Kebanyakan mahasiswa yang merasa peran utamanya belajar, menerima obat yang diberikan pihak rektorat. Mereka menelannya untuk meningkatkan kemampuan intelektual. Sekian lama waktu berjalan baru terasa efek sampingnya, mereka semakin tak mampu mengeluarkan suara yang keras. Kian tak ada suaranya. Sementara lidahnya semakin tak merasakan keindahan beragam rasa, selain hambar belaka.
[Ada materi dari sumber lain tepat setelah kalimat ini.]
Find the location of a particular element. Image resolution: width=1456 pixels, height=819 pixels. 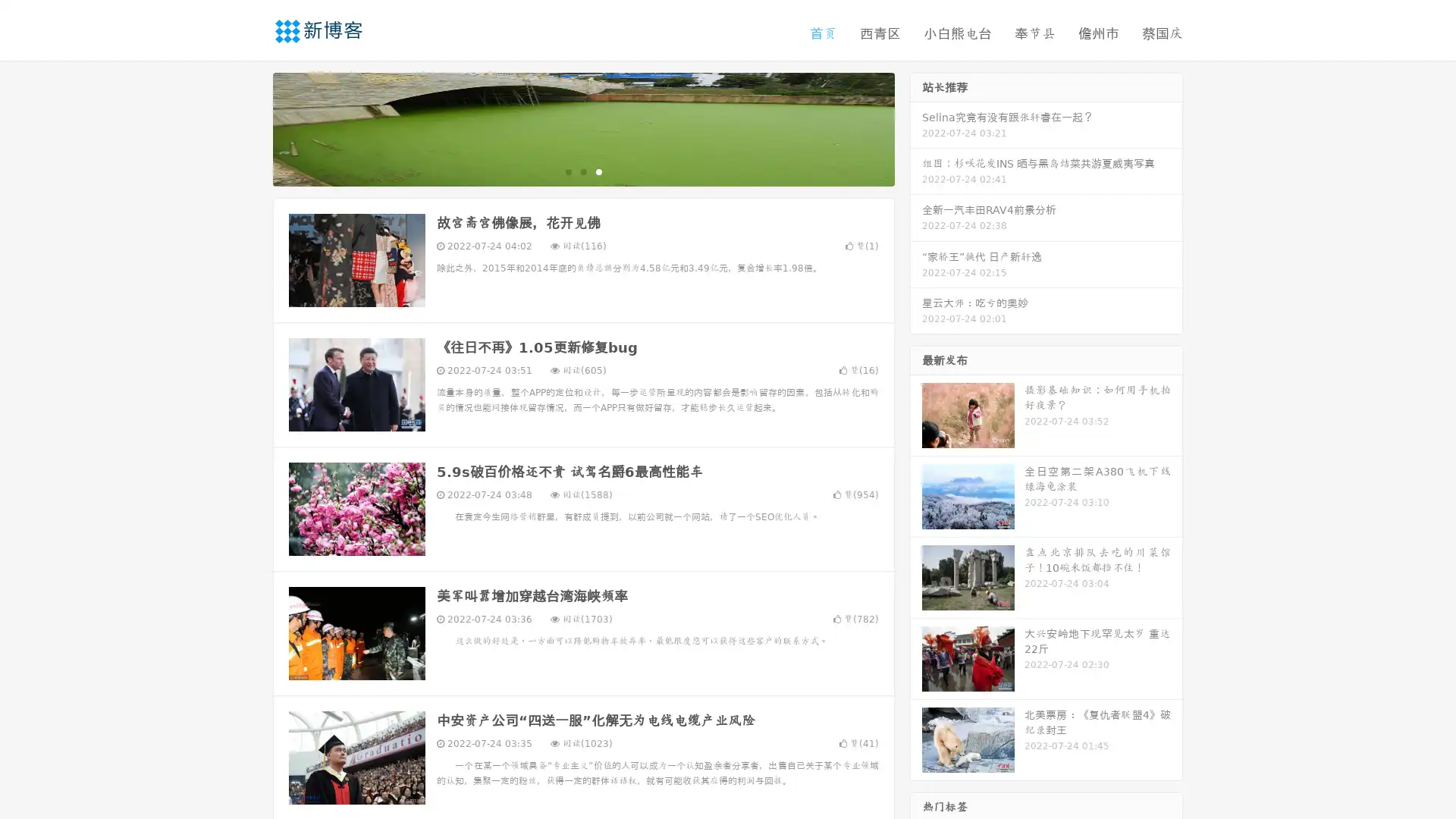

Previous slide is located at coordinates (250, 127).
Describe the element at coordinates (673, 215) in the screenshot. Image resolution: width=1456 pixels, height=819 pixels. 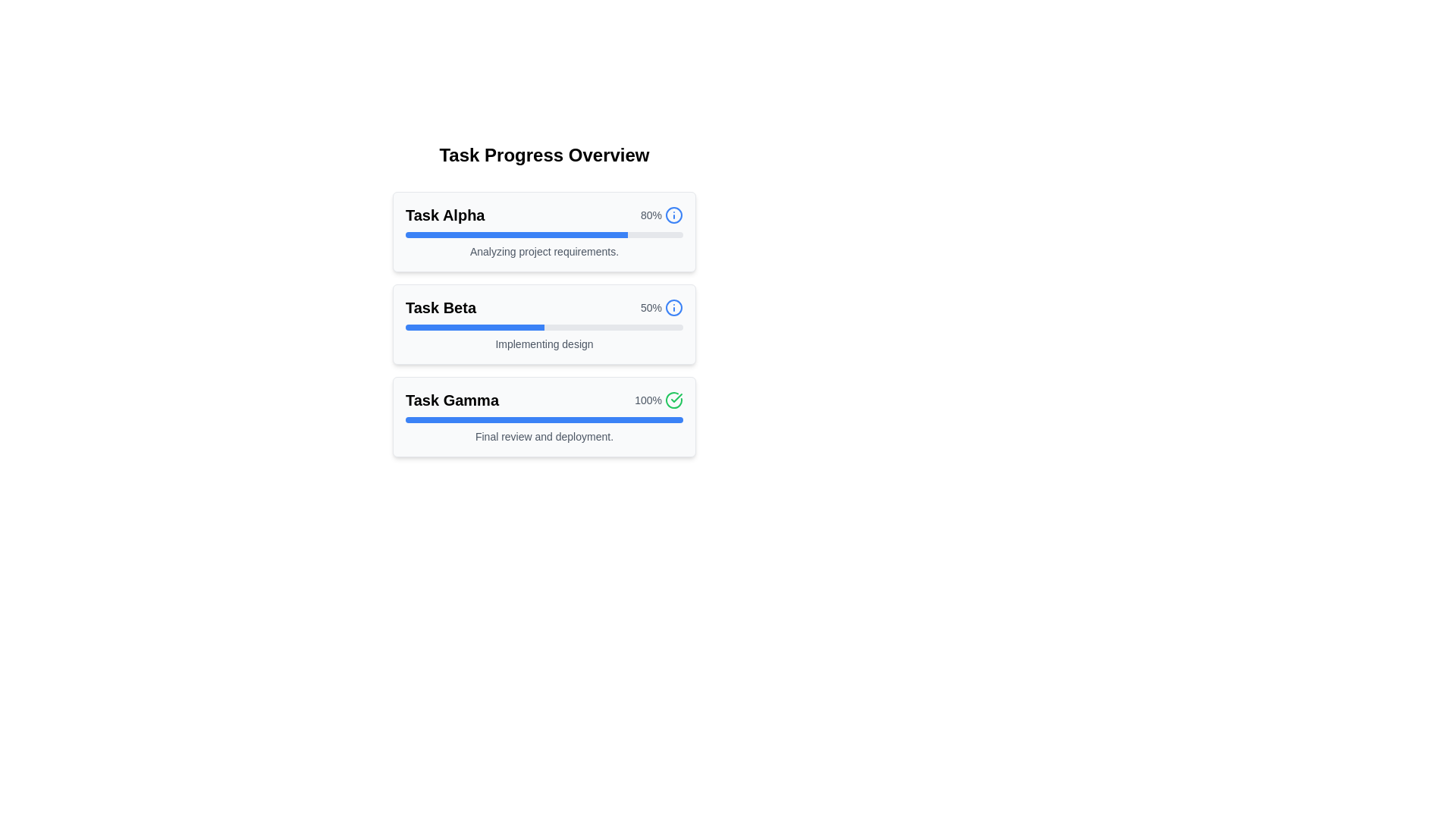
I see `the circular element in the SVG graphic that represents a node or marker, located near the task information labeled 'Task Beta' in the second row` at that location.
Mahasiswa yang waktu itu diliburkan datang. Dari kedua pihak yang dulu bersengketa. Saat ini tak terasa lagi ada perbedaan diantara mereka. Mereka masih bisa bersuara lantang. Merekapun menyadari, teman-temannya mulai akan dikendalikan. Dan saat semuanya sudah dibawah kendali, mereka tak punya kekuatan untuk menentang segala peraturan. Pada akhirnya mereka akan merelakan penghancuran menara yang dulu menjadi bahan pertentangan. Menara yang dapat meluaskan sudut pandang.
”Tidak bisa tidak, ini semua harus dihentikan” Pikir mereka pada akhirnya.
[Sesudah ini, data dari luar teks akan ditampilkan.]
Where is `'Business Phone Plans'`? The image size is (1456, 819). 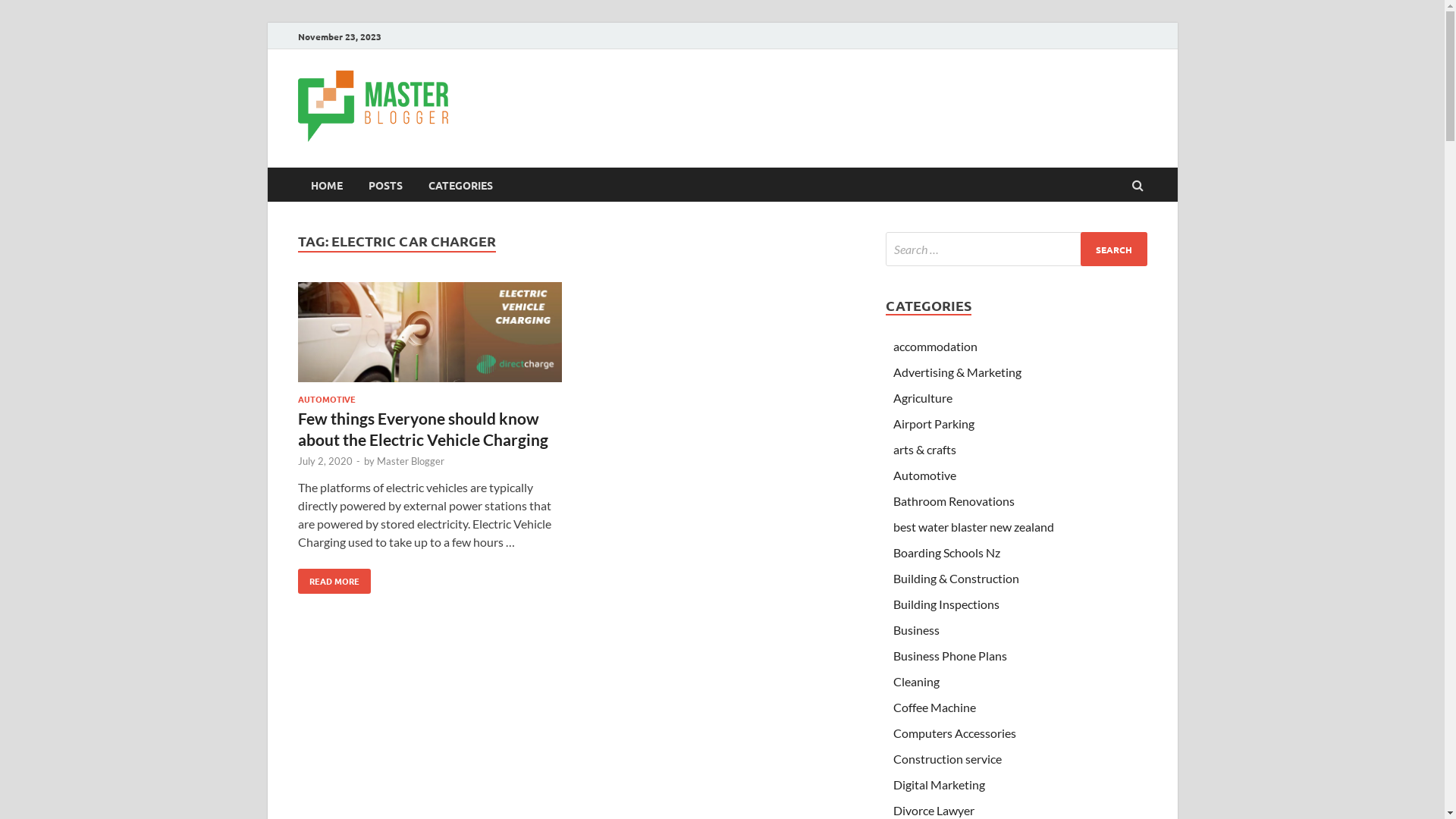
'Business Phone Plans' is located at coordinates (949, 654).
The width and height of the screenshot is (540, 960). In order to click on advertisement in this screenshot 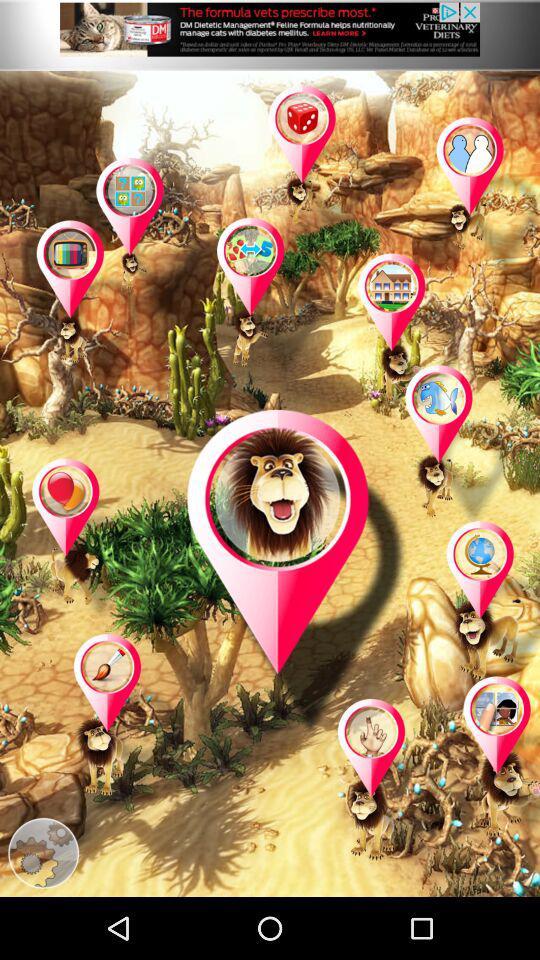, I will do `click(270, 34)`.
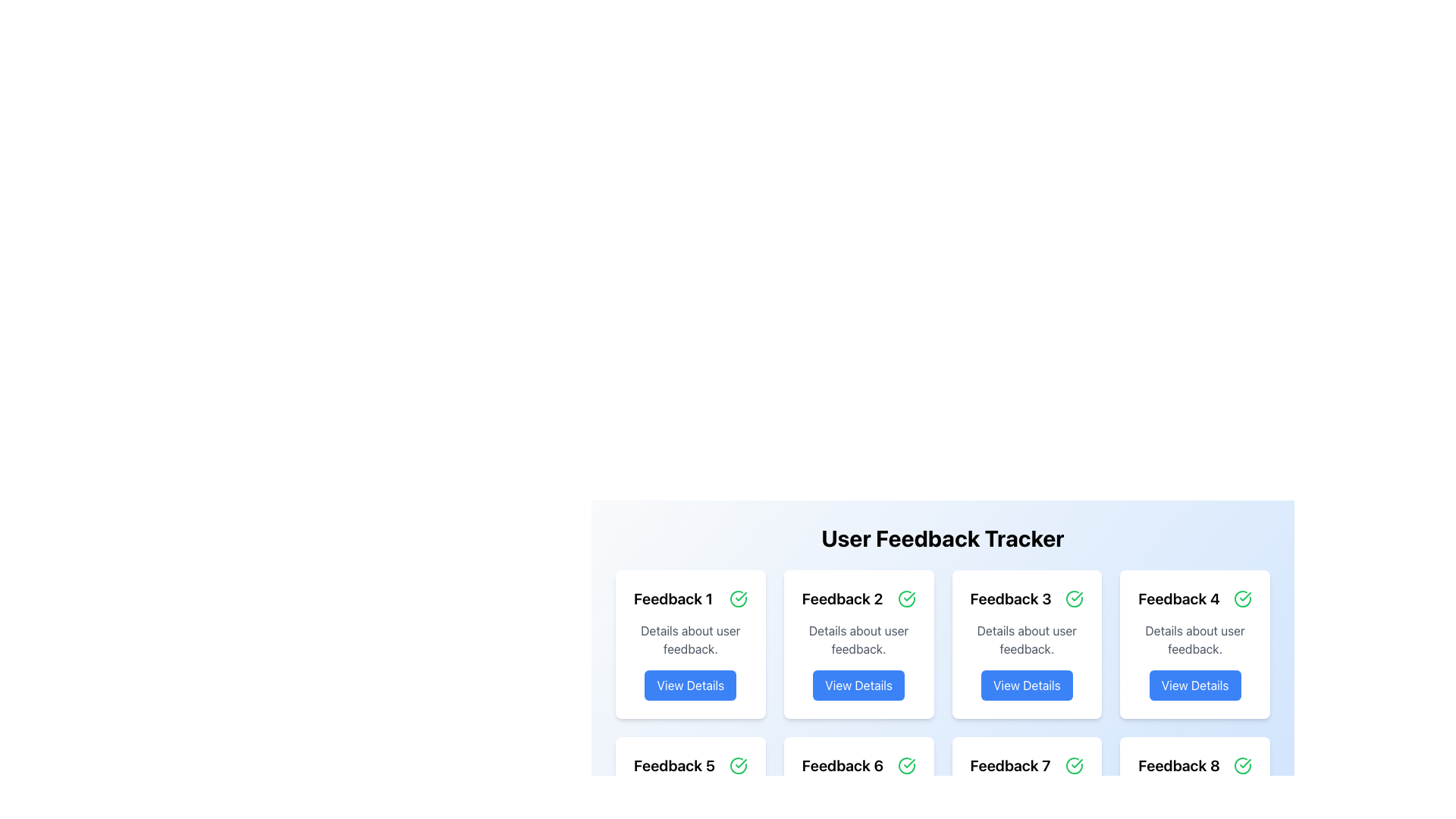  I want to click on the 'View Details' button with a blue background located at the bottom center of the 'Feedback 4' card, so click(1194, 685).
Maka mereka mulai menyuarakan pemberontakan. Rencana disusun, hanya oleh beberapa orang. Tapi beberapa orang yang bisa bersuara keras akan didengarkan oleh yang lain.
Akhirnya mereka bergerak. Menyebarkan selebaran-selebaran yang menuntut penguasaan kembali atas menara. Mempropagandakan perlawanan pada peraturan yang tak mendukung pembangunan karakter mereka. Selama beberapa hari mereka memulai pergerakan, akhirnya berhasil mendapatkan banyak dukungan.
Ribuan orang mahasiswa berkumpul di sekeliling menara. Beberapa orang yang memimpin berteriak-teriak mengobarkan semangat juang. Mereka mencabut patok peraturan, mereka menghancurkan jeruji yang menghadang. Tak terbendung pergerakannya.
Rektor yang murka akibat keberadaannya tak dianggap ada, datang dengan menghadirkan penjaga keamanan. Terjadilah baku hantam akibat tak ada yang besedia mengalah. Rektor tak bersedia menurunkan kedudukan, mahasiswa tak bersedia mengurungkan kekecewaaan.
Tapi, sekelompok keamanan tak sanggup melawan persatuan massa yang marah. Mereka dikalahkan oleh kekuatan pemberontakan yang mencari kebenaran. Candu kekuasaan pun tak sanggup menahan terpaan gelombang.
Rektor ditangkap, diarak-arak dalam irama yang naik turun. Dibawa dirinya berkeliling kampus agar mengetahui keadaan. Rektor meringis, lalu menangis. Telinganya mulai mendengar, matanya mulai melihat. Ternyata, kampus ini, tak bisa dimiliki seorang diri.